The pub that changed me: We'd walk home with kebab sauce dribbling down our chins'
Briefly

The pub that changed me: We'd walk home with kebab sauce dribbling down our chins'
"There was the one you might get lucky in on Christmas Eve; the one you'd take a girl to, to impress her with the romantic views; and the one that only served cider in halves because it was so brain cell-poppingly strong a pub best tackled before a bank holiday Monday, known colloquially as Super Cider Sunday, when you still had a few brain cells to spare."

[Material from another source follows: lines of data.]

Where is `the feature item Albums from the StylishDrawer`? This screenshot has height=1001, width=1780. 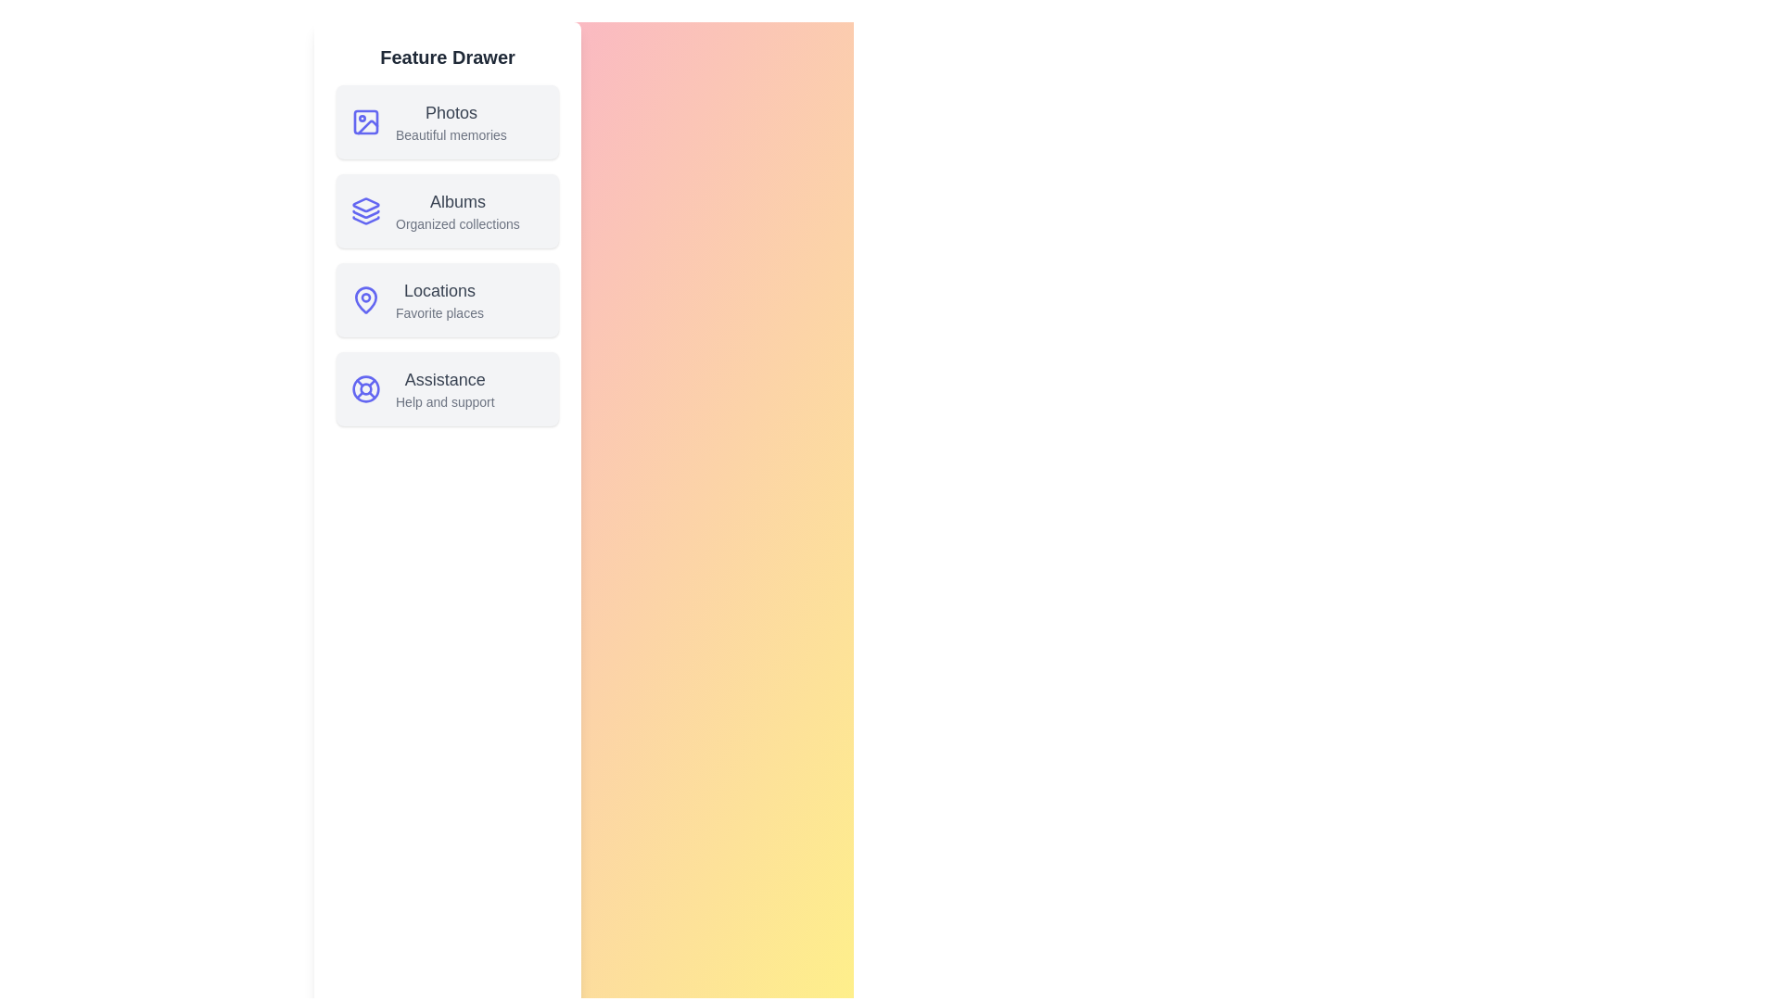 the feature item Albums from the StylishDrawer is located at coordinates (448, 210).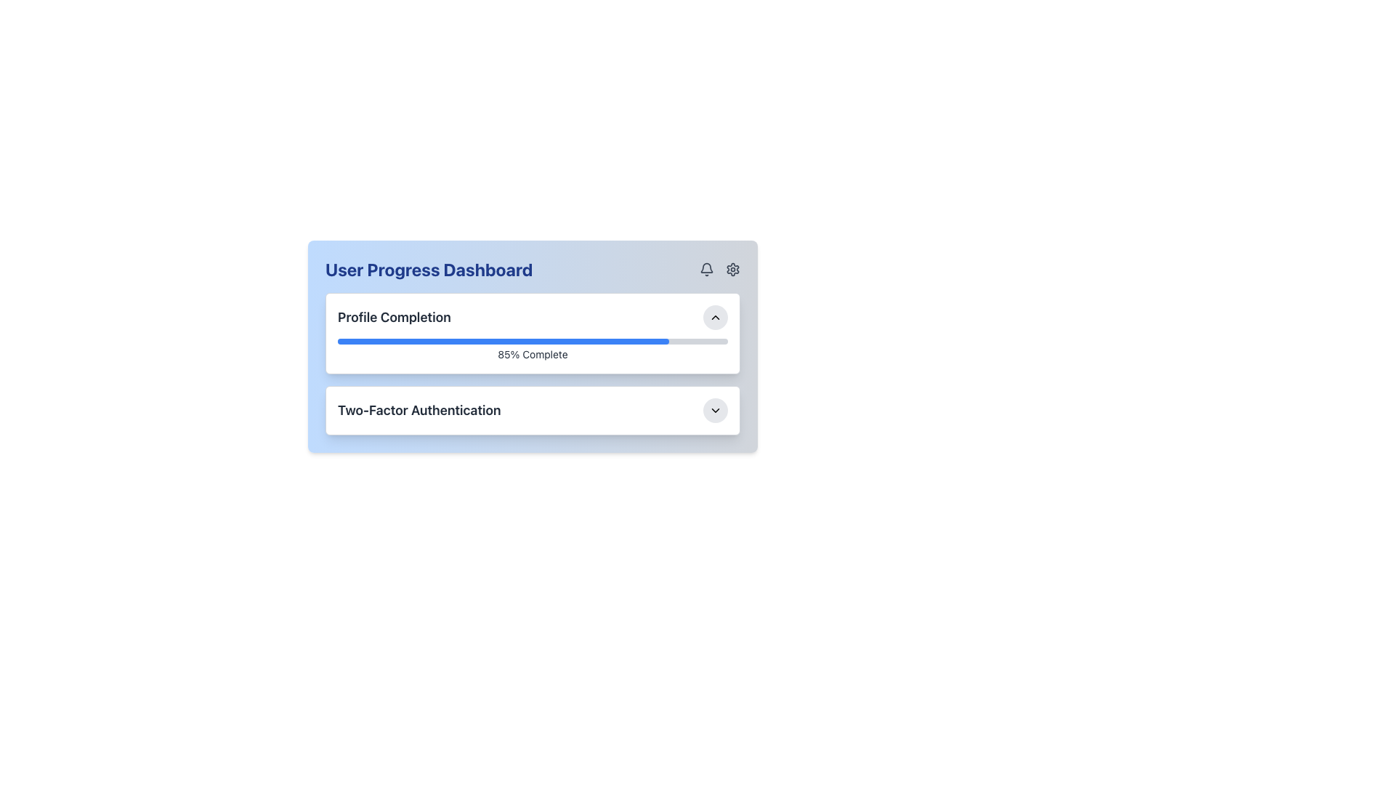 This screenshot has width=1395, height=785. I want to click on the Text Label that serves as a header or title describing the user's profile completion status, located on the left side of the section near the top of the interface, so click(394, 316).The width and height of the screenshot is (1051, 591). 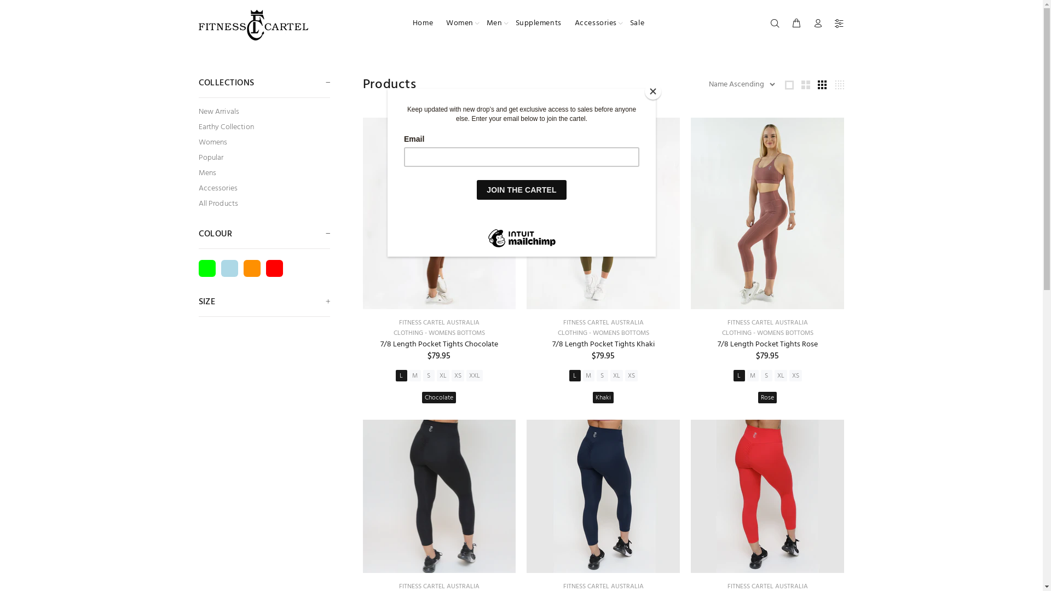 What do you see at coordinates (466, 375) in the screenshot?
I see `'XXL'` at bounding box center [466, 375].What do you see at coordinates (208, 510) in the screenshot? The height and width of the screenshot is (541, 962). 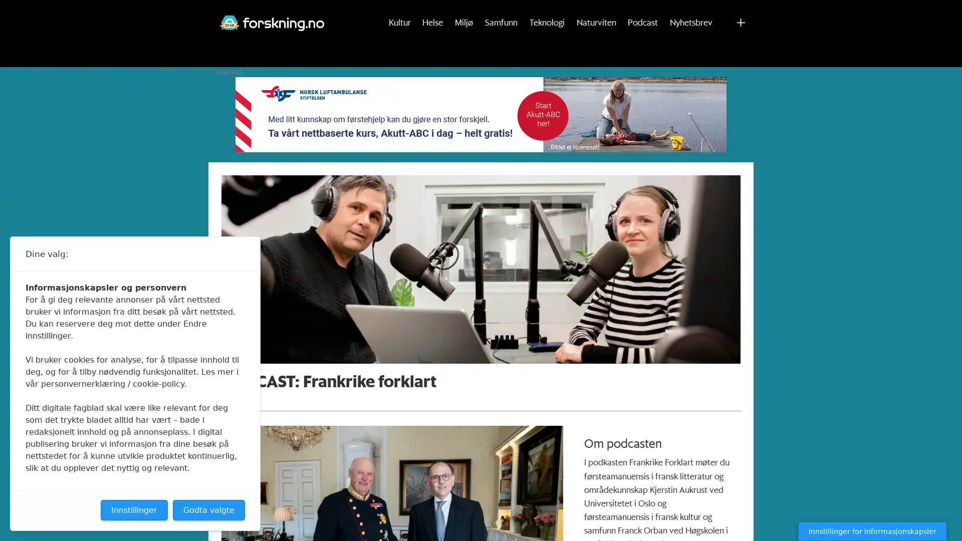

"When I arrived at university, the pub that became my second home was the Hand & Heart. Like Nottingham's other famous pub, Ye Olde Trip to Jerusalem (which claims to be the oldest pub in England), it's carved into the city's sandstone caves, a setting that means you get to feel like Batman sipping a brandy after a hard day's crime fighting. It was also our true local, just a quick stagger from the student house six of us shared which became both an incentive and a deterrent."
"But what we got really good at were the pub quiz machines. Rather than making polite chit-chat with our fellow student drinkers, the six of us would stand around the Monopoly machine like a trivia mafia syndicate. With our combined student knowledge covering nearly every base (Phil politics; Tony history; Becca French and Spanish; Saz French and management; me chemistry; the other Rich economics) and the fact that the questions kept repeating themselves, we could turn 50p stakes into profit."
Pubs functioned as personal markers for different social experiences, from chances of romance to exceptionally strong cider reserved for bank holiday weekends. The Hand & Heart became a student second home, its sandstone-cave setting lending a theatrical atmosphere and convenient proximity to a shared house. The group developed a habit of arriving at last orders to maximize drinking time. The six friends specialized in pub-quiz machines, pooling diverse knowledge across subjects and exploiting repeating questions to convert small stakes into winnings as a side activity.